Dow Wood, age 80, is pastor of First Church, Fruitland, and a leader for the Eastern Association disaster relief ministry, maintaining the disaster relief feeding unit and training new disaster relief workers how to use it.

Wood began training for disasters while growing up in Louisiana and seeing the devastation of floods. When he moved to Maryland’s Eastern Shore 44 years ago, he became convinced that Maryland needed to be prepared for potential disasters and joined the Red Cross. When BCM/D became active in disaster relief, Wood immediately got involved and has stayed involved. Wood’s dream of having a disaster response unit on the Eastern shore became a reality in September 2001.

Fred and Annie Stumme are members of Glen Burnie Church. They responded to a call for disaster training in the mid-90’s and learned how to operate the feeding unit. They were deployed to Pennsylvania a few months after training to help victims in a flooded area in Pennsylvania. Later they helped Katrina victims evacuated to Cape Cod. They also ministered in New York after 9/11.

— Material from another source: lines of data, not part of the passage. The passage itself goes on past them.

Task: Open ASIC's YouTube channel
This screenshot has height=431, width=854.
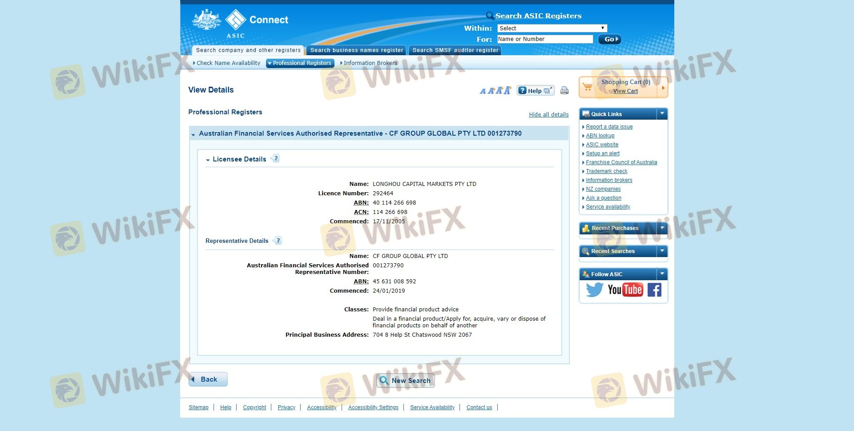Action: (x=625, y=290)
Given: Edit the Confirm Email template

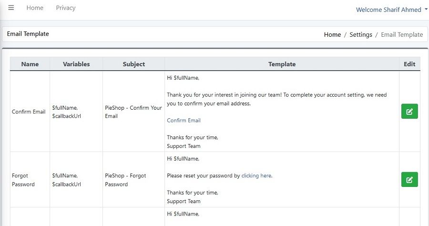Looking at the screenshot, I should [x=409, y=112].

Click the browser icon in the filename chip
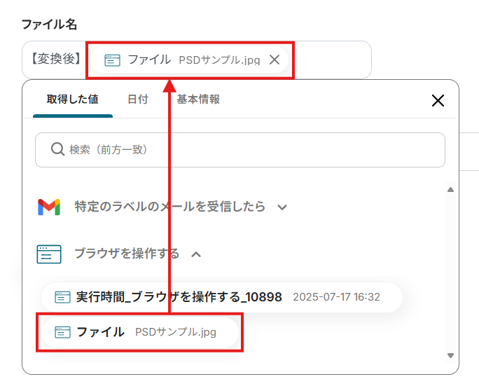[x=112, y=60]
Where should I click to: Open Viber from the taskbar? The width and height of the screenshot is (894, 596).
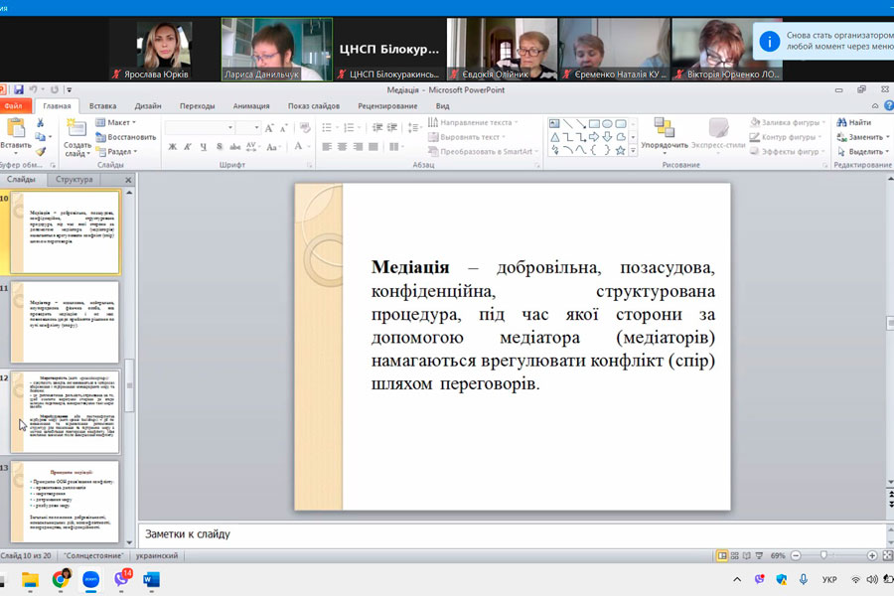(x=123, y=579)
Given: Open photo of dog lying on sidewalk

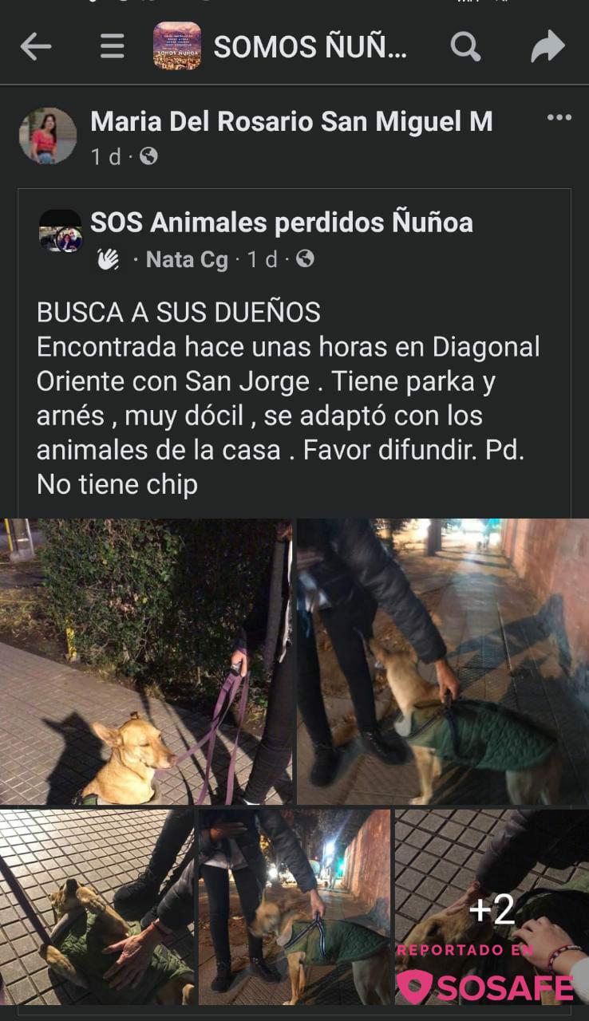Looking at the screenshot, I should click(97, 907).
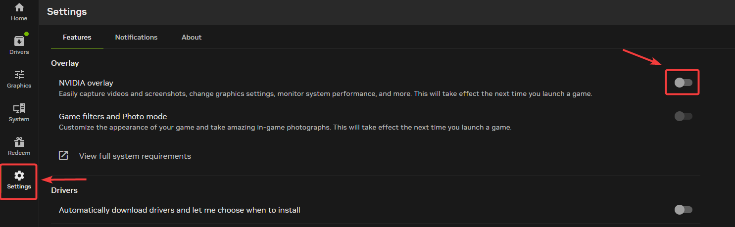Switch to the Features tab
This screenshot has height=227, width=735.
tap(77, 37)
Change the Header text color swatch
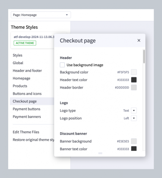 134,80
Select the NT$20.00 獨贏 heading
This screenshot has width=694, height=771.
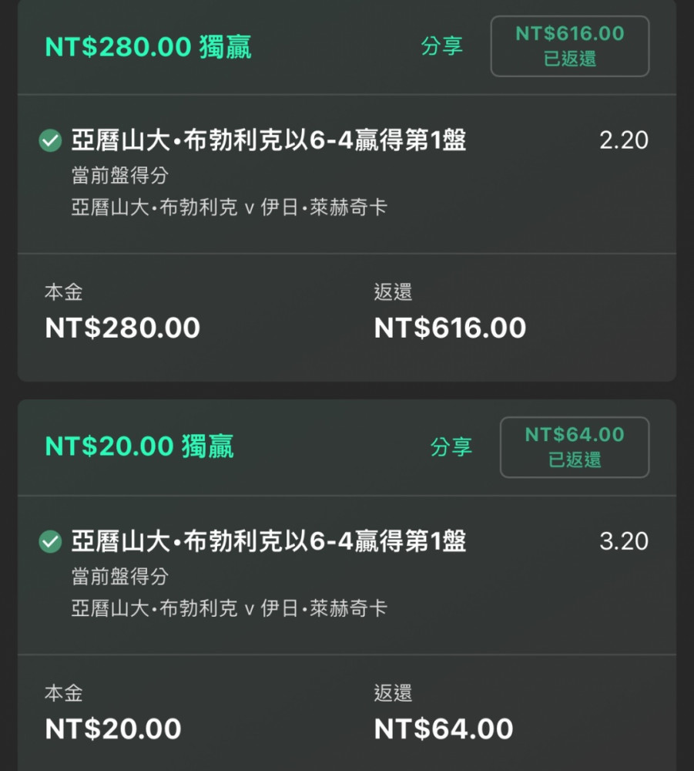[139, 446]
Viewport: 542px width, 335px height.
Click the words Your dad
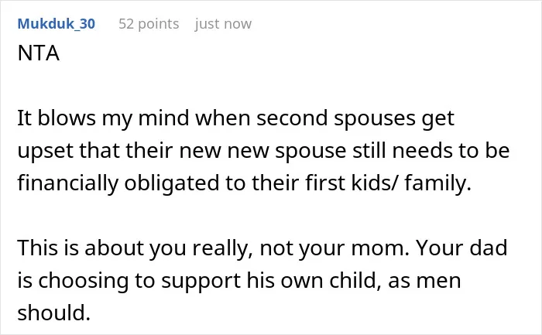[x=461, y=248]
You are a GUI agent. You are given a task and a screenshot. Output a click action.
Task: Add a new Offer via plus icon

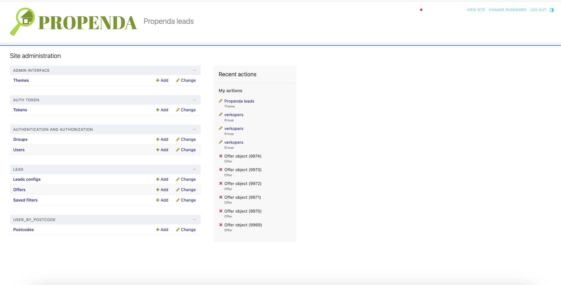(158, 190)
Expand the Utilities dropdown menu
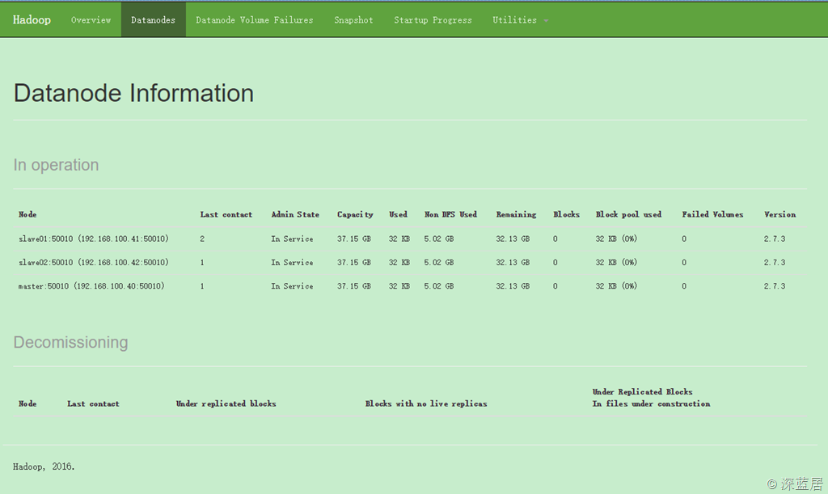Viewport: 828px width, 494px height. click(520, 19)
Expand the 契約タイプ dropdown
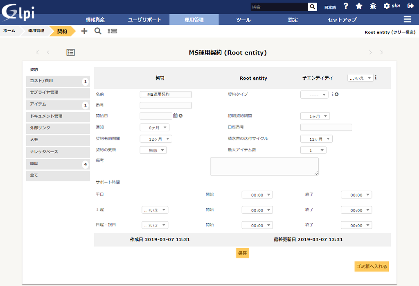Screen dimensions: 419x286 click(314, 94)
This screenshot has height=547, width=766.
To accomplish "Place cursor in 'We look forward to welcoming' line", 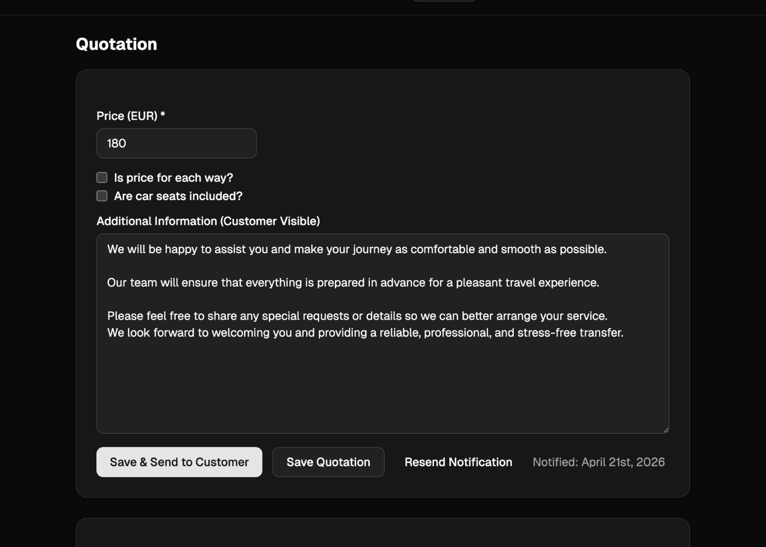I will (365, 333).
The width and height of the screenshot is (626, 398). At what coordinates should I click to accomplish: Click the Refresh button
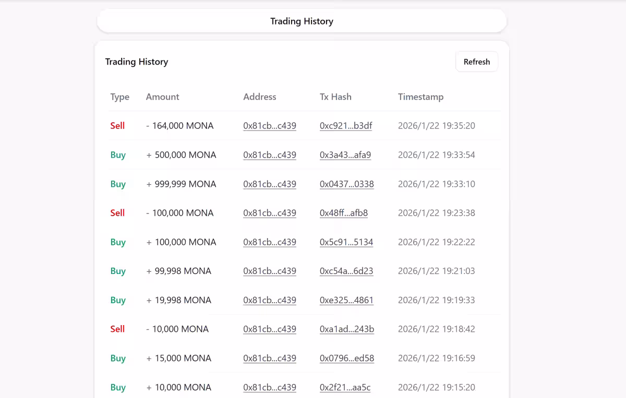(476, 61)
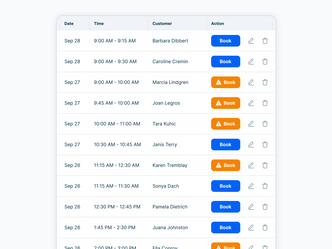Image resolution: width=332 pixels, height=249 pixels.
Task: Sort by the Date column header
Action: pyautogui.click(x=69, y=24)
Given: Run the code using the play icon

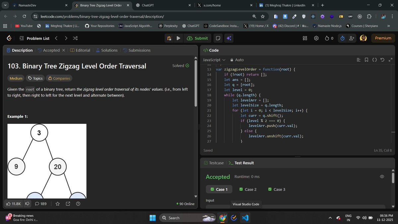Looking at the screenshot, I should (178, 38).
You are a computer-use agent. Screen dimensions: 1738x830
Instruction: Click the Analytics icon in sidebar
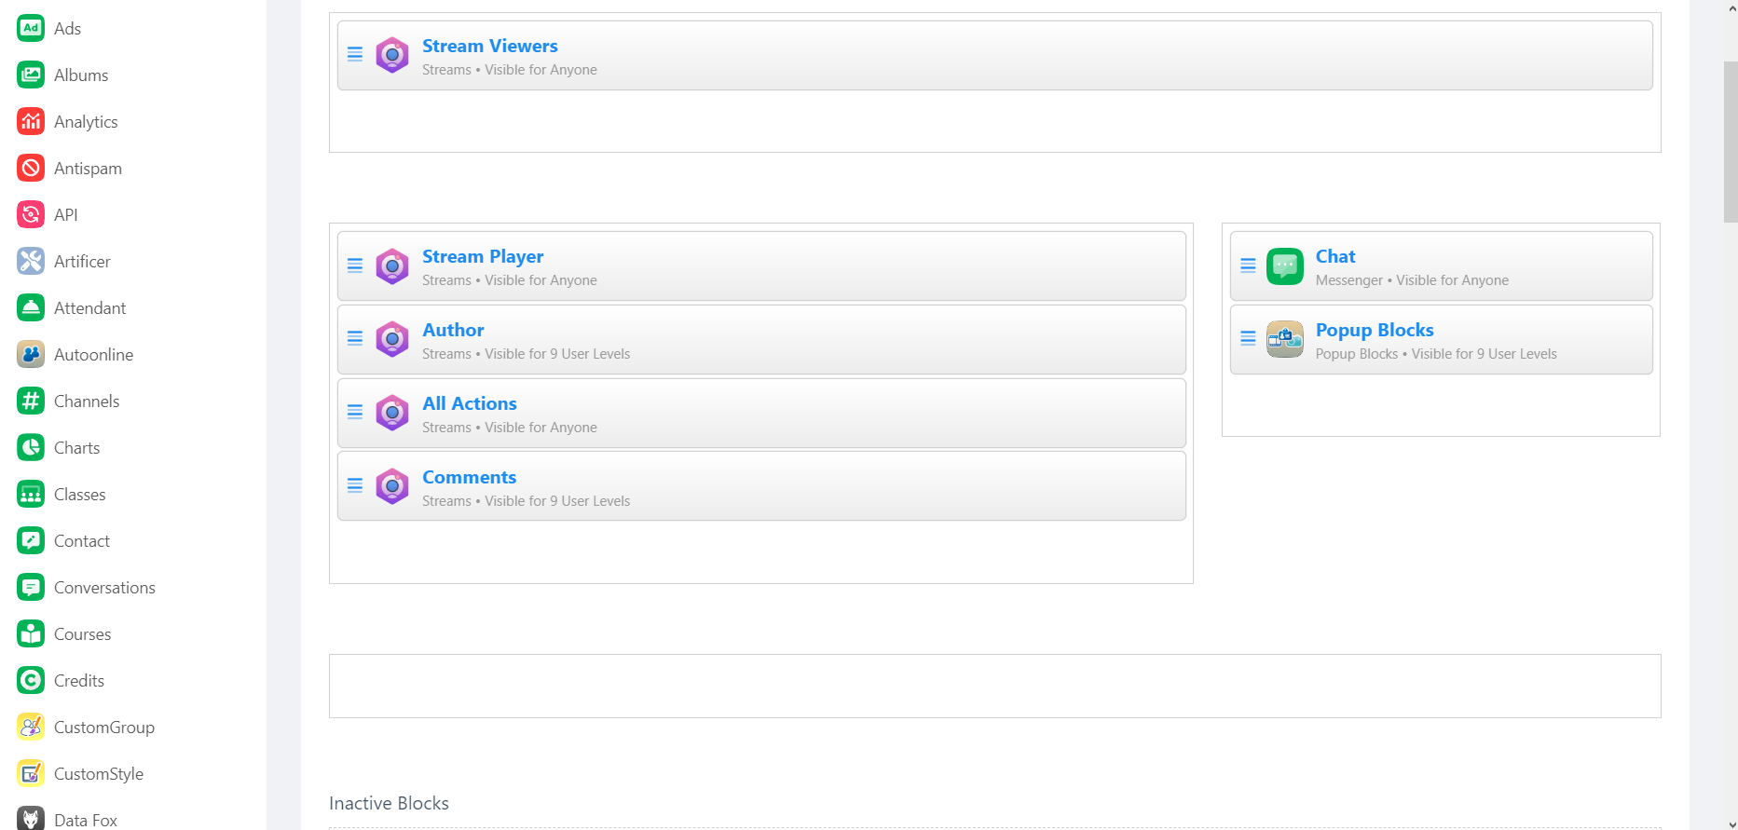31,122
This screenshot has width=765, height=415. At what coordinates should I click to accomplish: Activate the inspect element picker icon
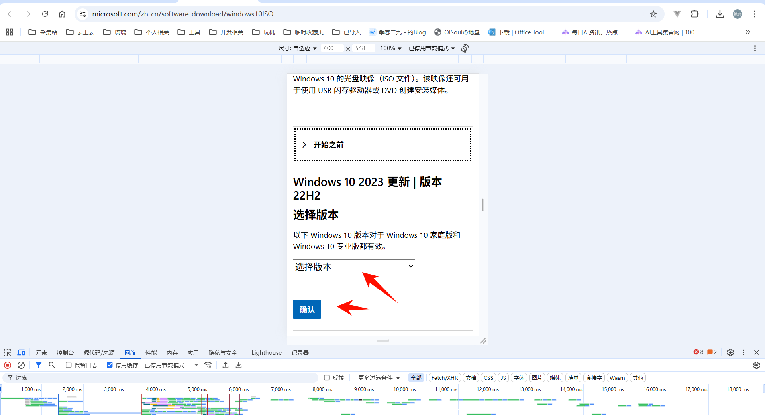8,352
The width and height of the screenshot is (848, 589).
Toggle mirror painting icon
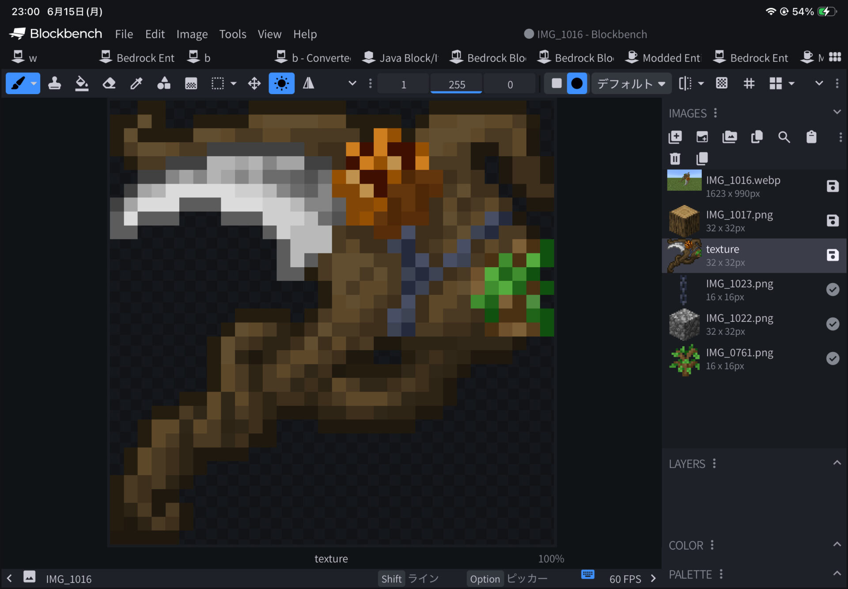pos(309,83)
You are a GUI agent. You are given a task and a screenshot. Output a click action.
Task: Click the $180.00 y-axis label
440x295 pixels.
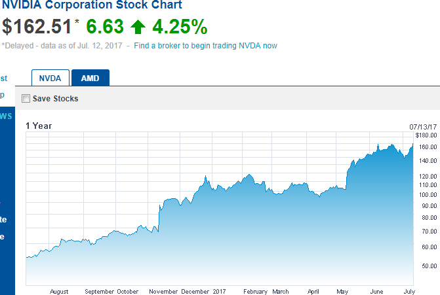[428, 135]
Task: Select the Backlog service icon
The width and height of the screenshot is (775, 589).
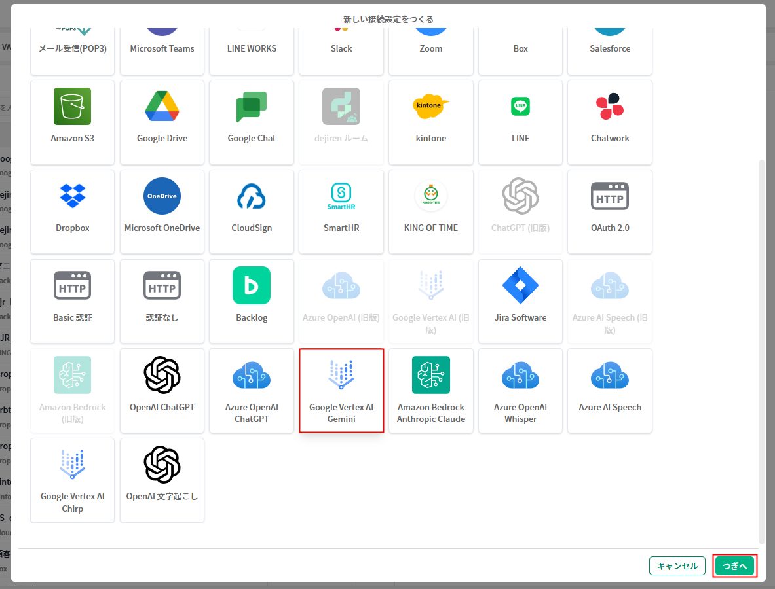Action: (x=252, y=285)
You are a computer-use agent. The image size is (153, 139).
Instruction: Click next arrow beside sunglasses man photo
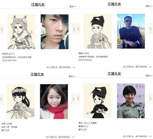click(150, 29)
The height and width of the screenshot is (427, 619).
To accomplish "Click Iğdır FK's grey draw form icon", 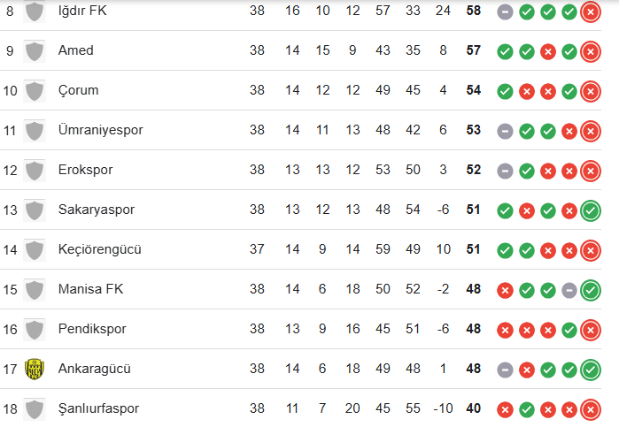I will (505, 11).
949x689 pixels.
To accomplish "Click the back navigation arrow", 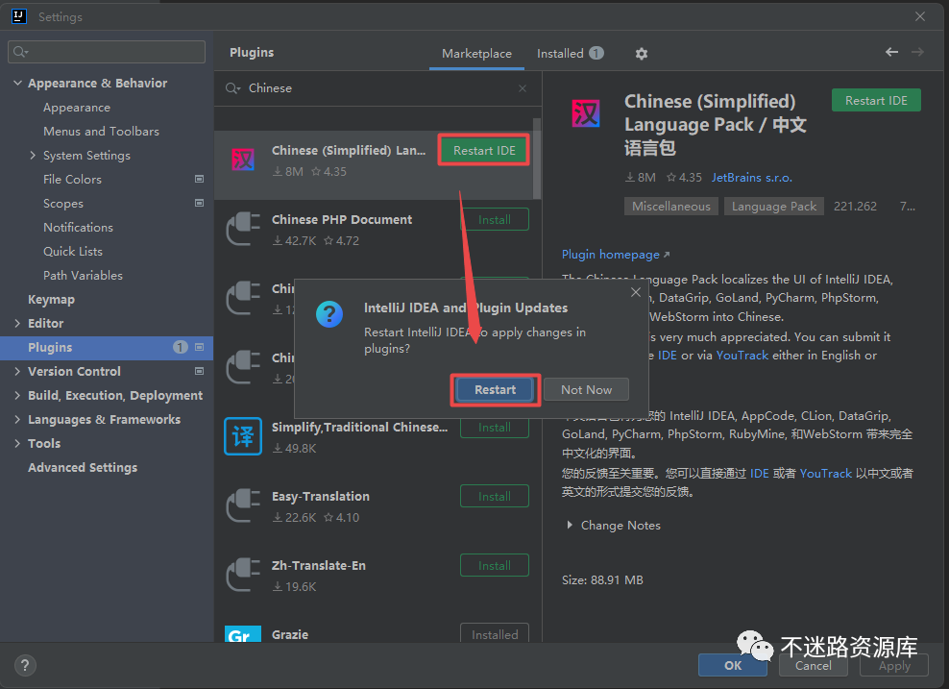I will [x=891, y=53].
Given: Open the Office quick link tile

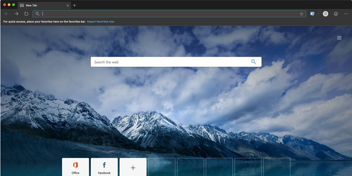Looking at the screenshot, I should pos(75,167).
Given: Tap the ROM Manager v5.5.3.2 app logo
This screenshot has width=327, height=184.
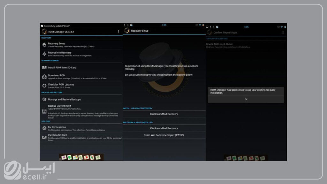Looking at the screenshot, I should pos(44,31).
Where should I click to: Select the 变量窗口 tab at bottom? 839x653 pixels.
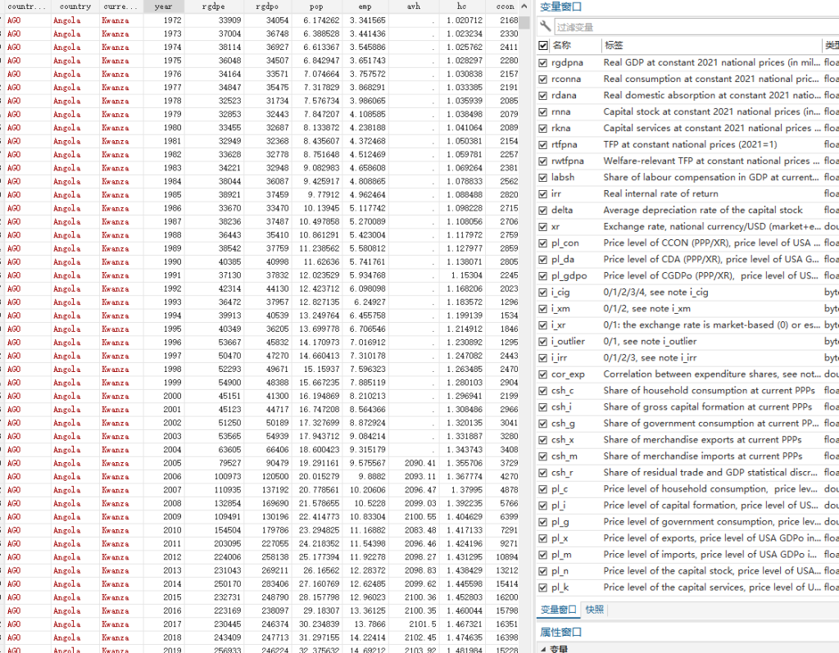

Each deployment, Stumme said, includes a prayer circle and sharing time that keeps the trip in the right perspective, giving God glory and honoring Him.

While in Cape Cod, the couple had the chance to serve the meals and to sit and eat with some of the victims. Often, Stumme said, people would ask if they were paid, and why were they there. Stumme said it was an open door to tell them that it was where God wanted them to be and to share Christ in whatever ways they could.

The Stummes recruited other disaster relief workers. Dorothy Swires was one of them. Swires, also a member of Glen Burnie Church, listened to the Stummes share their experiences and ask for others to get involved. Swires was seated next to her son. After church she told him she was going to seek out Fred Stumme to sign up for disaster relief.

“He asked, ‘Why?’ and I said ‘Why not? I’m retired; I don’t have anything holding me back. It’s something I want to do and I have a feeling I should do it,’” she told him.

She was deployed to Cape Cod the next day and shortly after that she worked in Florida helping hurricane victims.

“I had never seen anything like it,” Swires said, filled with compassion for the victims. “I really thanked God that I was able to help.”

Though the trips are hard, with the long drives, getting to bed at midnight, beginning to cook at 5 a.m. and the various stresses, Swires recently got recertified and she’s ready to go again.

Delmer Simcox, a member of Conowingo Church, said he too has been blessed by his participation in disaster relief.

Simcox ministered in Ohio for a week, cleaning houses after flooding.

“I was blessed to see how receptive the people were. Some of them couldn’t believe we would travel that distance to work for nothing,” he said.

Simcox also ministered in Mississippi after Hurricane Katrina.

“We got there six weeks after it happened. The area still smelled. It was quite a challenge and a blessing to talk to the people, hear their experiences and see the devastation.”

This spring, he served on a recovery chainsaw team in Kentucky after a tornado, alongside his daughter, Debbie Fortuna, also a member of Conowingo Church.

Udovich said young and old, men and women can serve in disaster relief. There is something for everyone ranging from the more physical tasks of mud-outs and chainsaw work, cleaning debris and construction type duties to working the feeding units, doing administrative tasks, laundry, chaplaincy and working with the new communications unit.

“I would encourage seniors to get involved in disaster relief,” Stumme said. “And of course, younger people. We need help along the way.”

“It’s been a wonderful experience,” Fred Stumme said.